_Provided information_:
_ _ _
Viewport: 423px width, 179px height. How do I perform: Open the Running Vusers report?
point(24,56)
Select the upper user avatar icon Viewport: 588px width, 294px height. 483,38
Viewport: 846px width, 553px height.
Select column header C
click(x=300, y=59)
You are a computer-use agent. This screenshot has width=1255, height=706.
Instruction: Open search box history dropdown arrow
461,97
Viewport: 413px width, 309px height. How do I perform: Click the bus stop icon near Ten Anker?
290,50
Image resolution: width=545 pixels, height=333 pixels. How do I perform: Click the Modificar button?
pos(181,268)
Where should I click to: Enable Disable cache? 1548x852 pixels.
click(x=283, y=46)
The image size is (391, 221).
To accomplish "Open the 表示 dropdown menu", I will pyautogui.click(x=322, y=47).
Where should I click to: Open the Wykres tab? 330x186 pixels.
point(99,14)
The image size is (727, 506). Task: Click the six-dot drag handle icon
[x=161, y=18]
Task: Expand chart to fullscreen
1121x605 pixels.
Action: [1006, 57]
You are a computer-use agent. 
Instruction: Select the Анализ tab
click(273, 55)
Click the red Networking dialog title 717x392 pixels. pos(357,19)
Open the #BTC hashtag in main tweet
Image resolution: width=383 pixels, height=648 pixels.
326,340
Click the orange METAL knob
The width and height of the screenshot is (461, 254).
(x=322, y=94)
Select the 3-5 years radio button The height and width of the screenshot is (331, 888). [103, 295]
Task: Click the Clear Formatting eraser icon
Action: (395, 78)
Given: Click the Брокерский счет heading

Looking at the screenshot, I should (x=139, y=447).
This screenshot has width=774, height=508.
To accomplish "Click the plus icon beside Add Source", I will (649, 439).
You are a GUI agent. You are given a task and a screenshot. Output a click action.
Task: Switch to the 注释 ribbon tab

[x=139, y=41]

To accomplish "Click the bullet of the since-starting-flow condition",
_ _ _
_What you have to do_:
Render every line of the listing above as a JSON list of strings, one string per line, leaving out blank lines.

_Final result_:
[
  "Viewport: 423px width, 179px height. How do I perform: Open the Running Vusers report?",
  "point(24,56)",
  "Select the upper user avatar icon Viewport: 588px width, 294px height. 483,38",
  "Viewport: 846px width, 553px height.",
  "Select column header C",
  "click(x=300, y=59)",
  "You are a computer-use agent. This screenshot has width=1255, height=706.",
  "Instruction: Open search box history dropdown arrow",
  "461,97",
  "Viewport: 413px width, 309px height. How do I perform: Click the bus stop icon near Ten Anker?",
  "290,50",
  "Image resolution: width=545 pixels, height=333 pixels. How do I perform: Click the Modificar button?",
  "pos(181,268)",
  "Where should I click to: Enable Disable cache? 1548x852 pixels.",
  "click(x=283, y=46)",
  "The image size is (391, 221).",
  "To accomplish \"Open the 表示 dropdown menu\", I will pyautogui.click(x=322, y=47).",
  "Where should I click to: Open the Wykres tab? 330x186 pixels.",
  "point(99,14)",
  "The image size is (727, 506). Task: Click the six-dot drag handle icon",
  "[x=161, y=18]",
  "Task: Expand chart to fullscreen",
  "1121x605 pixels.",
  "Action: [1006, 57]",
  "You are a computer-use agent. ",
  "Instruction: Select the Анализ tab",
  "click(273, 55)",
  "Click the red Networking dialog title 717x392 pixels. pos(357,19)",
  "Open the #BTC hashtag in main tweet",
  "Image resolution: width=383 pixels, height=648 pixels.",
  "326,340",
  "Click the orange METAL knob",
  "The width and height of the screenshot is (461, 254).",
  "(x=322, y=94)",
  "Select the 3-5 years radio button The height and width of the screenshot is (331, 888). [103, 295]",
  "Task: Click the Clear Formatting eraser icon",
  "Action: (395, 78)",
  "Given: Click the Брокерский счет heading",
  "Looking at the screenshot, I should (x=139, y=447).",
  "This screenshot has width=774, height=508.",
  "To accomplish \"Click the plus icon beside Add Source\", I will (649, 439).",
  "You are a GUI agent. You are given a task and a screenshot. Output a click action.",
  "Task: Switch to the 注释 ribbon tab",
  "[x=139, y=41]",
  "To accomplish \"Click the bullet of the since-starting-flow condition\","
]